Ação da Adapec reforça vigilância sanitária e garante manutenção do status do Tocantins como zona livre de febre aftosa sem vacinação.
O Governo do Tocantins, por meio da Agência de Defesa Agropecuária (Adapec), divulgou nesta terça-feira (14) o resultado da Campanha de Declaração de Informações Pecuárias na Ilha do Bananal. O levantamento atingiu 89,5% dos animais declarados, o que representa 80.954 bovídeos (bovinos e bubalinos) do total de 90.399 existentes na região.
Além disso, foram declarados 1.042 equídeos, 507 suínos e 94 ovinos.
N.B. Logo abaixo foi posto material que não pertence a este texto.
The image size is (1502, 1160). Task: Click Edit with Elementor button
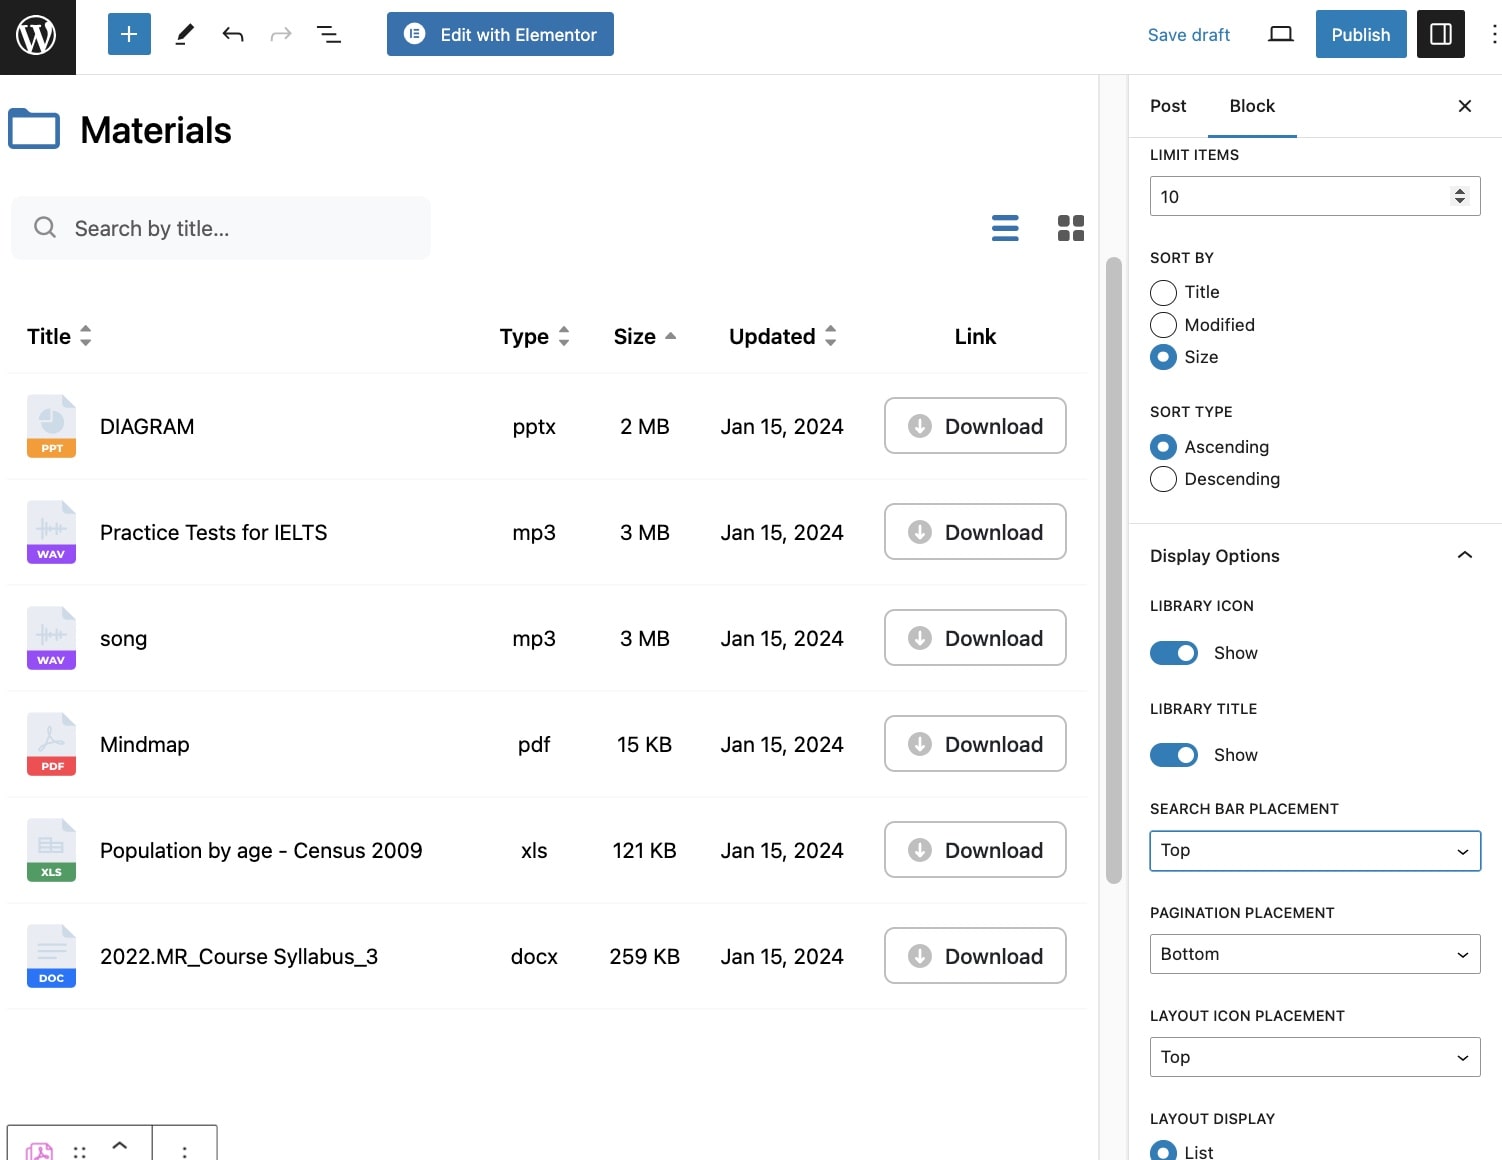click(500, 34)
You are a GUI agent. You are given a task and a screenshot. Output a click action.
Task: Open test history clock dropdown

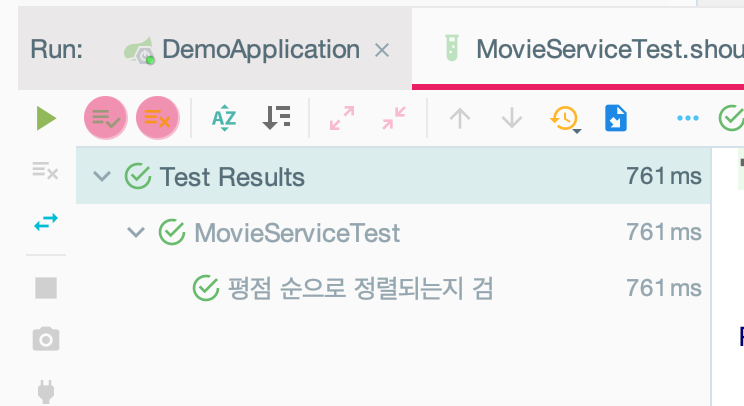coord(565,119)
Em relação aos retiros, 235 das 271 propriedades participaram da campanha, alcançando um índice de 85,1% de adesão.
De acordo com o presidente da Adapec, Paulo Lima, os resultados reforçam o compromisso dos produtores e a importância da atualização das informações para a defesa sanitária animal.
“A declaração pecuária é essencial para manter atualizado o cadastro de rebanhos, subsidiar ações de vigilância e preservar a condição sanitária do país, uma vez que a Ilha do Bananal está localizada em uma área de transição entre o Tocantins, Mato Grosso e Pará”, destacou.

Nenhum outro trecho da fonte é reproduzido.